**Pixel coordinate grounding data**:
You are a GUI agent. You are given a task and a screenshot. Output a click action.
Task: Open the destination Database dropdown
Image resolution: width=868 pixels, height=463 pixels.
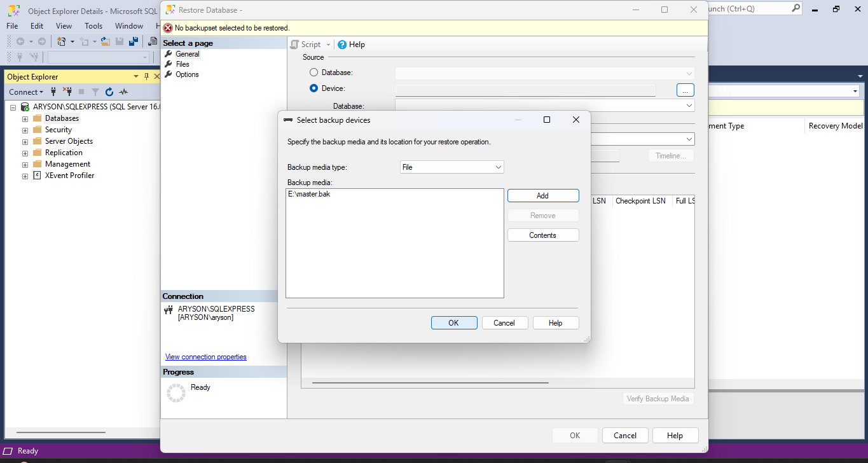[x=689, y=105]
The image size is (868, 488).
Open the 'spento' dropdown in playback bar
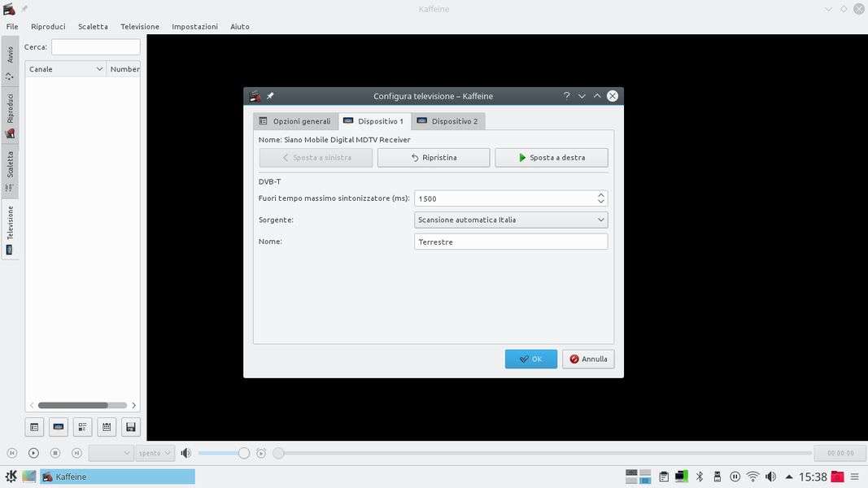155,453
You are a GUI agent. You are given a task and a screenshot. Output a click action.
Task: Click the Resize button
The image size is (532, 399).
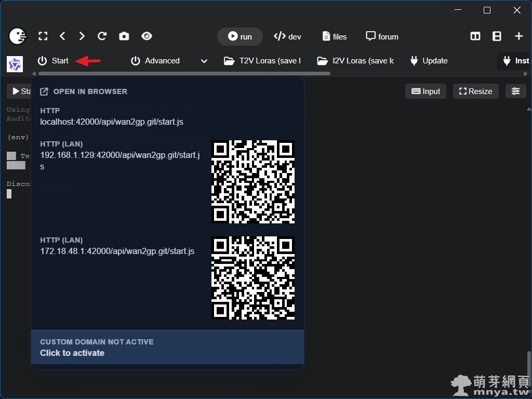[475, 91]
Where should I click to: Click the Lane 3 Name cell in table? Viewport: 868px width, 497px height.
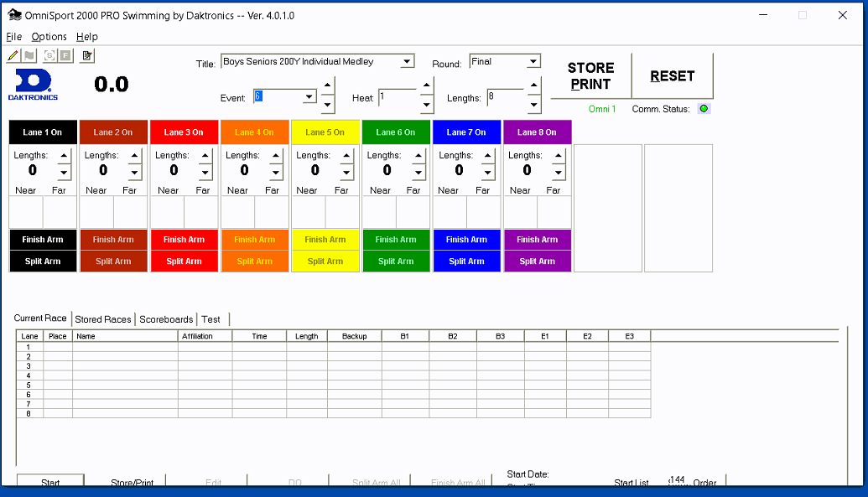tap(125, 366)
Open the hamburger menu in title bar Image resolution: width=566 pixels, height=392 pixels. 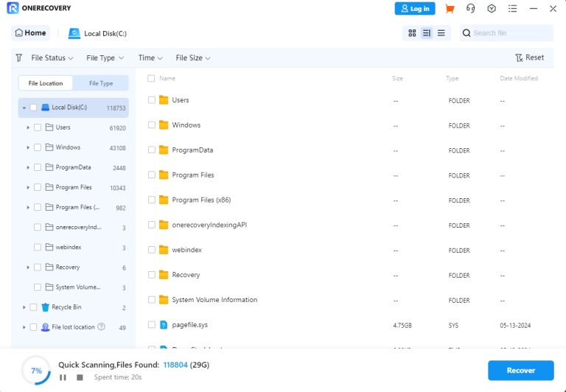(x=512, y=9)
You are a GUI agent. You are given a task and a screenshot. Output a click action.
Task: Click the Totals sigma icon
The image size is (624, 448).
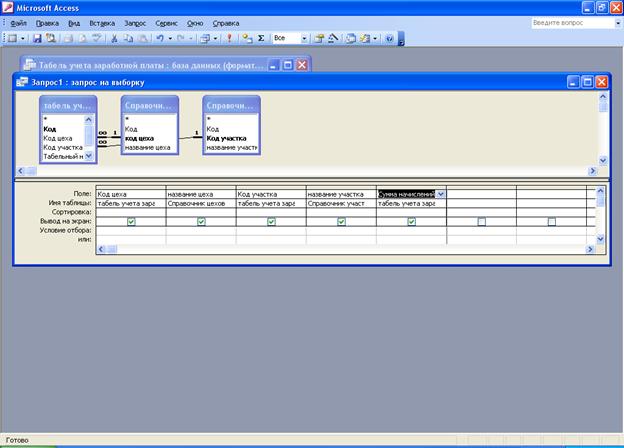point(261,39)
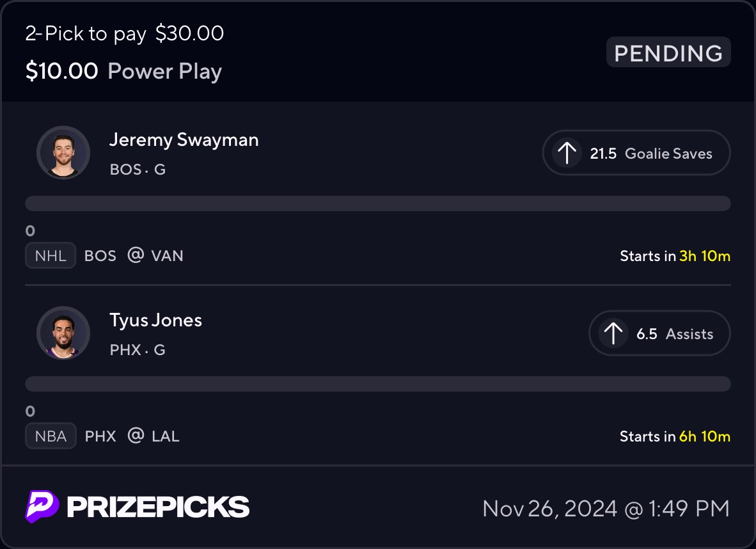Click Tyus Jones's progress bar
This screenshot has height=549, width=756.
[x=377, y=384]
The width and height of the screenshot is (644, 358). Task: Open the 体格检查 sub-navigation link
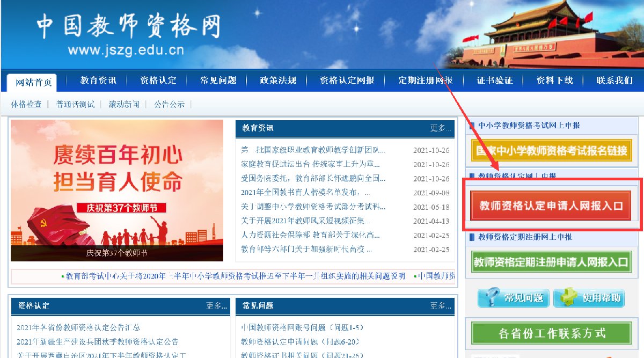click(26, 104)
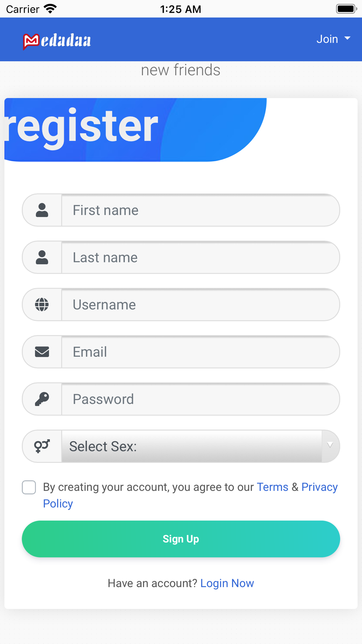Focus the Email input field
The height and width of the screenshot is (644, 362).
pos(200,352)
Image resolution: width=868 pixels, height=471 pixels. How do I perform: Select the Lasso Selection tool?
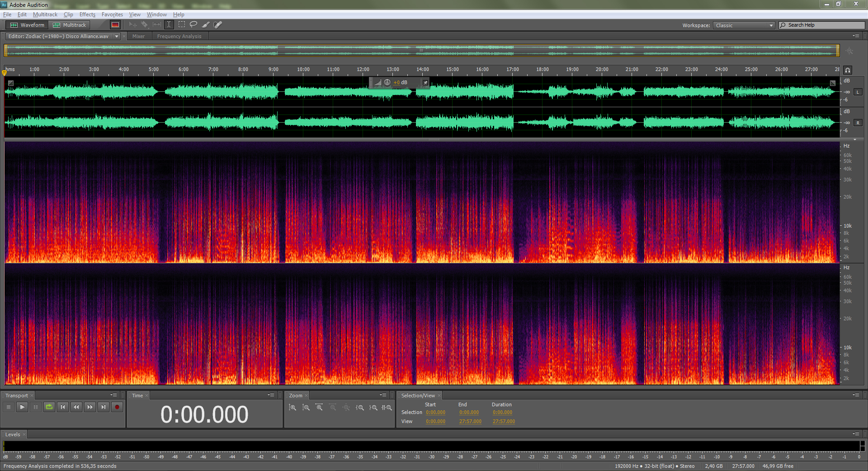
---
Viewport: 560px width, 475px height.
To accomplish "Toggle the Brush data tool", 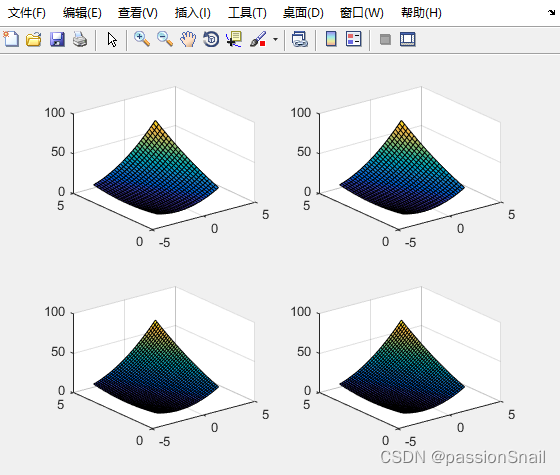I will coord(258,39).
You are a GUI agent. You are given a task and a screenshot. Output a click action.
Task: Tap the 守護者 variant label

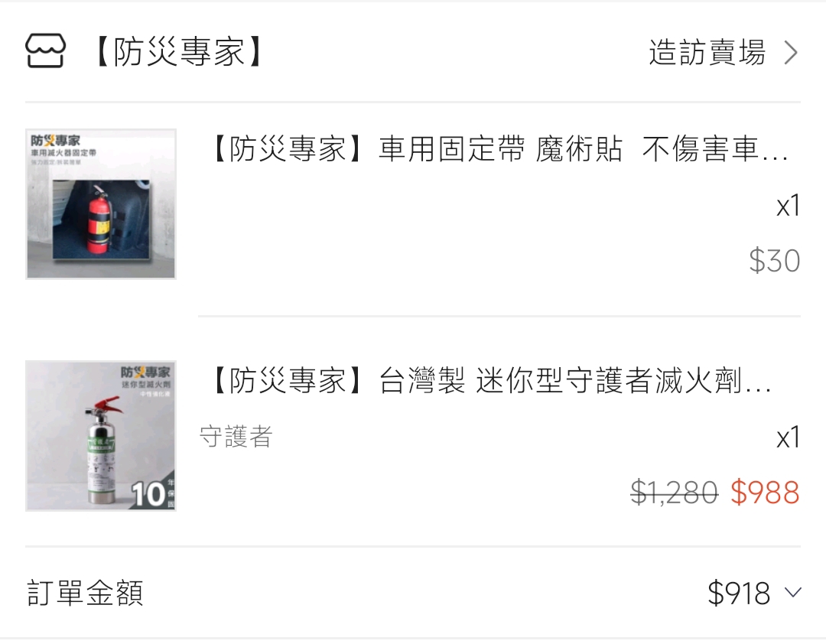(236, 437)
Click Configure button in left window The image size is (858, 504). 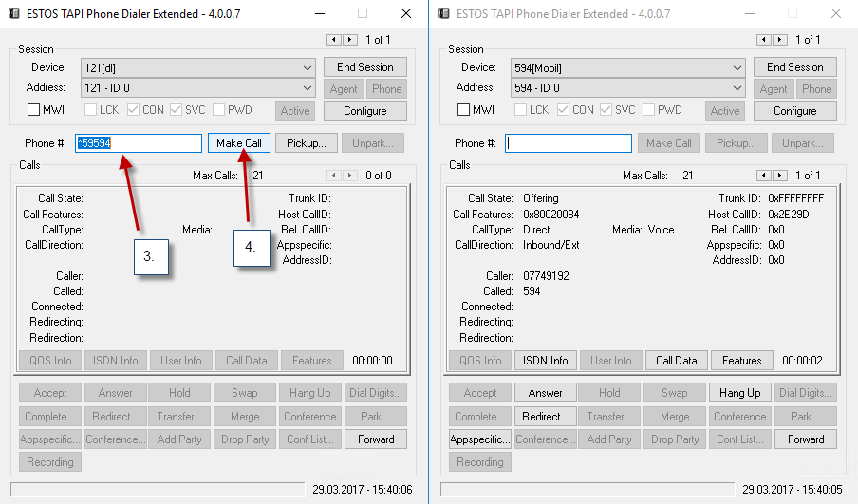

**Instructions to follow**: Copy back exactly the lines above from the one containing "Task: Tap the 守護者 variant label" through the one containing "Click Configure button", and leave every picture behind.

**Expected answer**:
Task: Tap the 守護者 variant label

(236, 437)
Click Configure button in left window The image size is (858, 504). 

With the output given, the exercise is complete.